Geir Karlsen

Personal information
- Full name: Geir Sigurd Karlsen
- Date of birth: 18 September 1948
- Place of birth: Skien, Norway
- Date of death: 26 July 2024 (aged 75)
- Height: 1.92 m (6 ft 4 in)
- Position: Goalkeeper

Senior career*
- Years: Team / Apps / (Gls)
- 1966–1969: Odd / 63 / (0)
- 1970–1973: Rosenborg / 76 / (0)
- 1973–1975: Dunfermline / 55 / (0)
- 1975–1979: Vålerengen / 68 / (0)
- 1980–1983: Odd / 75 / (0)

International career
- 1966–1971: Norway U21 / 13 / (0)
- 1969–1977: Norway / 32 / (0)

Managerial career
- 1984: Odd

= Geir Karlsen (footballer) =

Norwegian footballer (1948–2024)

Geir Sigurd Karlsen (18 September 1948 – 26 July 2024) was a Norwegian footballer who played as a goalkeeper.

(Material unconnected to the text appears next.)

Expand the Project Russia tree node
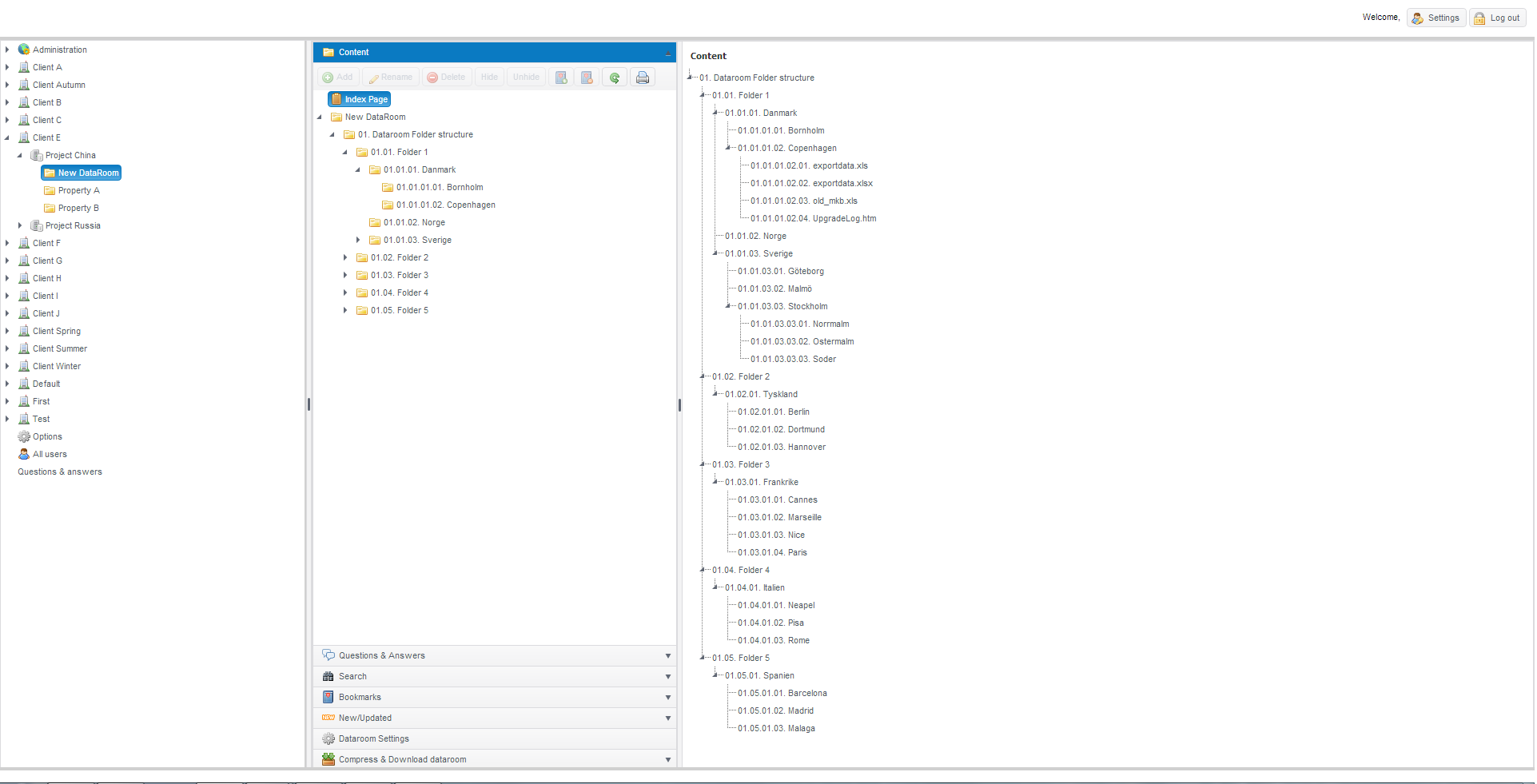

Karlsen's first club was Skidar, a local club in Skien, Norway. He made his debut for Odd in 1966, and stayed there until he joined Rosenborg BK in 1970. While at Rosenborg, he won the Norwegian league and cup double in 1971.

He won one cap with Norway while playing for Odd, and was capped 32 times in total. In 1980, he returned to Odd after spells with Dunfermline Athletic and Vålerengen.

Karlsen retired as a player in 1984. He died from cancer on 26 July 2024, at the age of 75.